Gli Accordi di Abramo non sono semplicemente un accordo di pace con Emirati Arabi Uniti, Bahrain, Sudan e Marocco. Sono il simbolo e la traduzione in pratica dell’accettazione contrapposta al rifiuto, dell’opzione per il progresso anziché per la stagnazione. L’effetto collaterale di questa svolta, tuttavia, è che gli estremisti si sentono sempre più messi alle corde. L’Iran e i suoi gregari, come gli Houthi nello Yemen e gli Hezbollah in Libano, diventano sempre più aggressivi e violenti, anche contro stati arabi come l’Arabia Saudita e gli Emirati Arabi Uniti. Allo stesso tempo, mentre la regione volta pagina, organizzazioni terroristiche come Hamas e Isis si sentono sempre più respinte.

Così, mentre era in corso il Vertice del Negev, gli estremisti hanno cercato di deragliare il convoglio della pace. Ma i loro attentati, per quanto strazianti e intollerabili, nei fatti hanno dimostrato che la nuova intesa di Israele con il mondo arabo è autentica. Per la prima volta si sono visti i ministri degli esteri di paesi arabi condannare immediatamente e senza mezzi termini gli atti di terrorismo contro israeliani, e parlare apertamente dell’importanza della pace fra le popolazioni per prevenire e fermare l’estremismo. Nei giorni successivi al summit del Negev, si è anche vista la Turchia condannare “con forza” il terrorismo contro Israele, nonostante anni di tensioni e di sostegno ai terroristi di Hamas, nonché la visita in Giordania del ministro della difesa Benny Gantz e del presidente d’Israele Isaac Herzog per incontrare re Abdullah.

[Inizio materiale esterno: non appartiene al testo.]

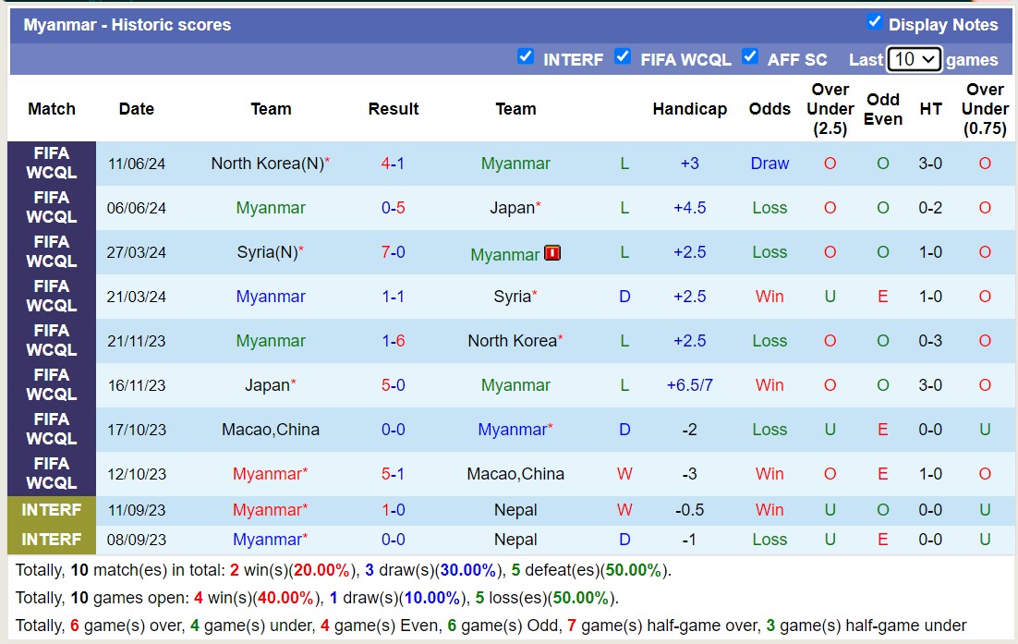Click North Korea team on 21/11/23 row

pos(515,341)
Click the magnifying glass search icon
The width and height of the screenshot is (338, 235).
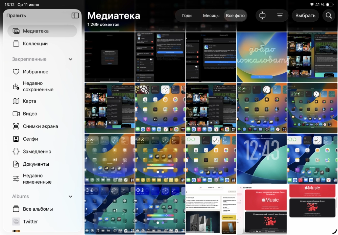point(329,16)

Nello stesso tempo, un fenomeno analogo si sta verificando all’interno di Israele: la società israeliana e la generazione più giovane di arabi israeliani si muovono sempre più verso l’unità, man mano che va crescendo la consapevolezza che gli israeliani sono davvero un solo popolo e che coloro che ci attaccano, ci attaccano tutti indistintamente. Ciononostante, frange di estremisti nella società araba israeliana cercano di impossessarsi del discorso pubblico per dirottare e osteggiare questa realtà. E’ quello che è accaduto lo scorso maggio con i tumulti e gli scontri iter-etnici, ed è quello che accaduto l’altra settimana quando i terroristi non hanno esitato ad ammazzare anche loro concittadini arabi.

Naturalmente Israele deve fare tutto il possibile per bloccare questa ondata di terrorismo, ma abbiamo buone ragioni per nutrire fiducia poiché l’impeto della corrente continua a dirigersi nella direzione giusta, sia a livello regionale che all’interno di Israele. Il percorso verso la normalizzazione non è facile, ma a questo punto appare inesorabile.

La società israeliana è variegata e unica, composta da ebrei arabi e drusi, la stragrande maggioranza dei quali vuole essere israeliana e vivere insieme in pace. Col passare del tempo prevarrà la maggioranza silenziosa che sostiene la normalizzazione.